The same sex act repeated almost verbatim more than once (three times in the book I’m thinking of), as well as sex scenes that go on and on as if the author is writing them to a word or page count.
These three examples come from very successful New York Times Bestselling authors, so, obviously, they should ignore me and go on doing what they’re doing. Never let good editing interfere with sales.
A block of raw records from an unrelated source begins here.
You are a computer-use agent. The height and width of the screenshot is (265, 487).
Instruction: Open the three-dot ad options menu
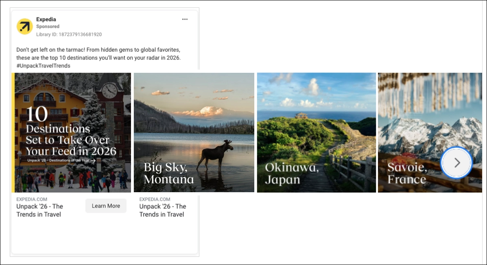[185, 19]
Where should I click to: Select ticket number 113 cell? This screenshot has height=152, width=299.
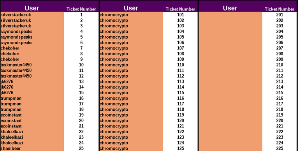tap(180, 81)
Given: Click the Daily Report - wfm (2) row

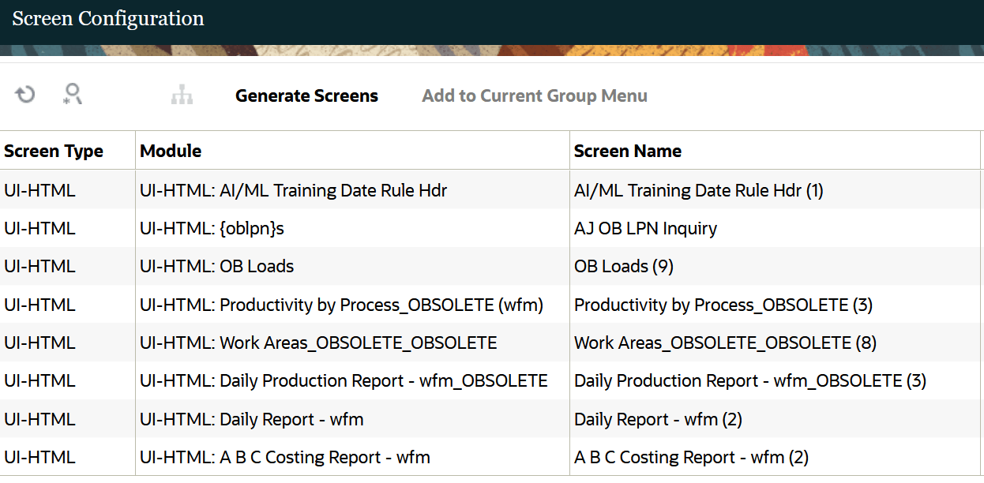Looking at the screenshot, I should coord(658,420).
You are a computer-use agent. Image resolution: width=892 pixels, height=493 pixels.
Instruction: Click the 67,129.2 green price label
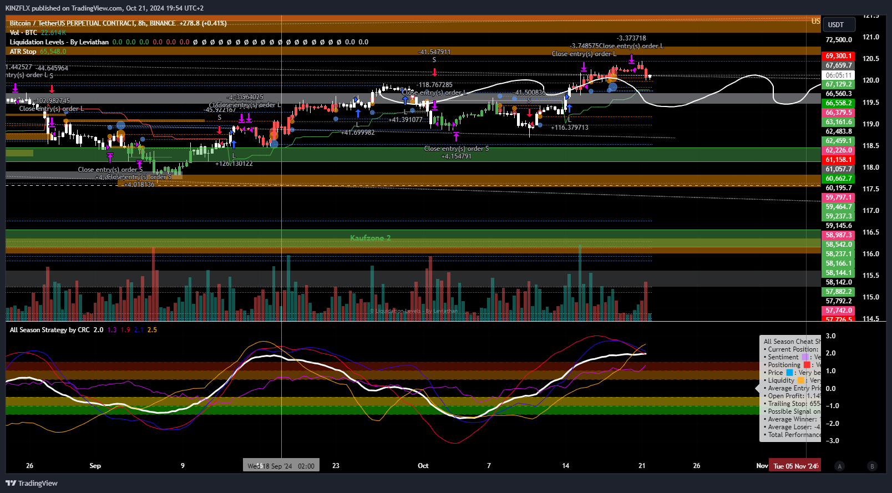click(838, 84)
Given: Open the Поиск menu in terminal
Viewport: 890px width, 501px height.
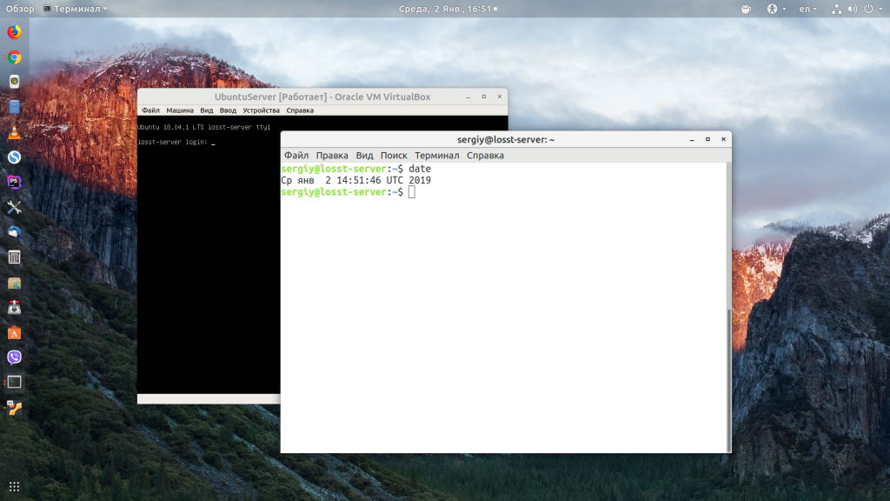Looking at the screenshot, I should pos(394,156).
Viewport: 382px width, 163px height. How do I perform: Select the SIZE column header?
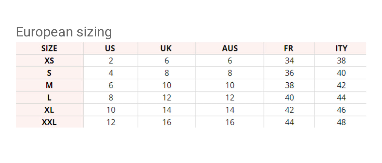point(49,48)
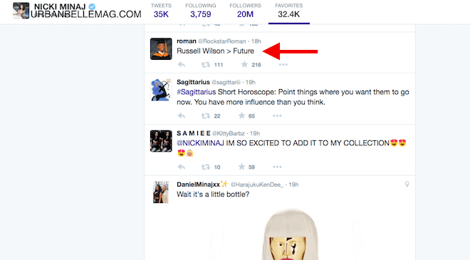470x260 pixels.
Task: Click location pin on DanielMinajxx tweet
Action: point(407,184)
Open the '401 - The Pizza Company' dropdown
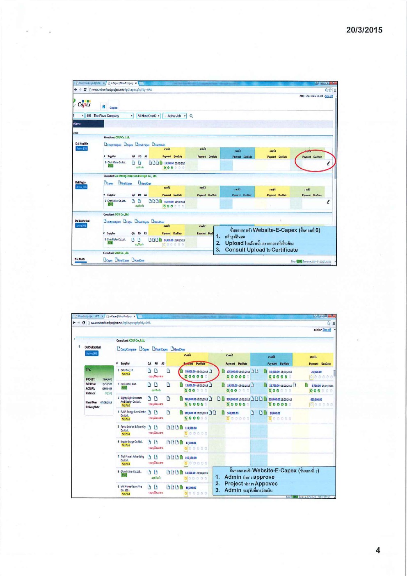Image resolution: width=407 pixels, height=576 pixels. pyautogui.click(x=109, y=116)
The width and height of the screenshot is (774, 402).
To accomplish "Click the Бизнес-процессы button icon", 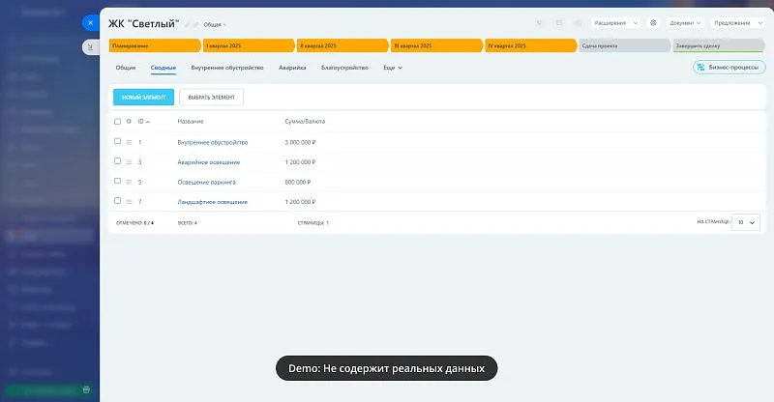I will pyautogui.click(x=700, y=67).
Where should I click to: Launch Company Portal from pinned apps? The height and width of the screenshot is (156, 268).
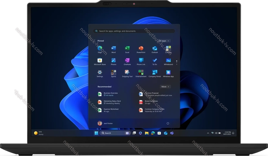(155, 73)
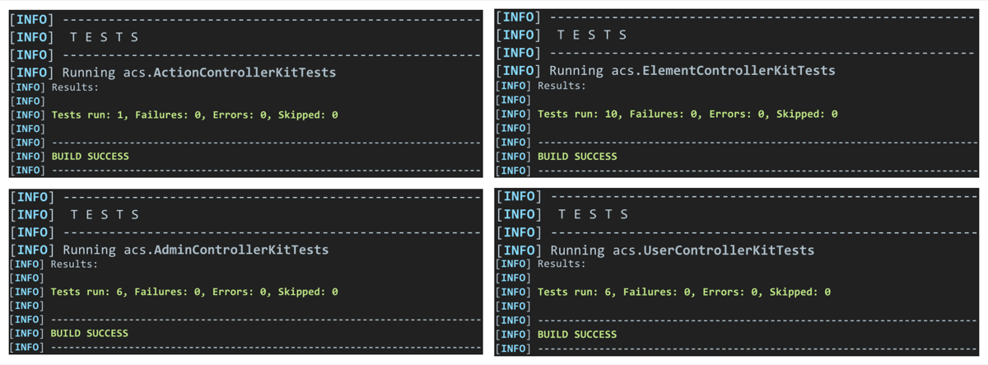Click BUILD SUCCESS in ActionController panel
Image resolution: width=988 pixels, height=365 pixels.
[x=91, y=156]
But, I do have this one thing, my biggest, too much of a good thing, pet peeve:
“Fresh” writing. Yowza, you know what that is, right? Cliches are boring, and you’ve got to twist them. Only, carried to the extreme, the whole freshness thing itself becomes cliched. Some authors are twisting and turning and doing acrobatics two or three times in every sentence and it’s just…too much, at least for this reader. Please, just zing me with a beautiful image once every page or two, and extra points if you make me laugh.
Second disclaimer:
I make all these mistakes, and then some. Probably some that are identified in the other MFRW authors’ posts today. Use the links below to hop along and see what they get peevish about as readers.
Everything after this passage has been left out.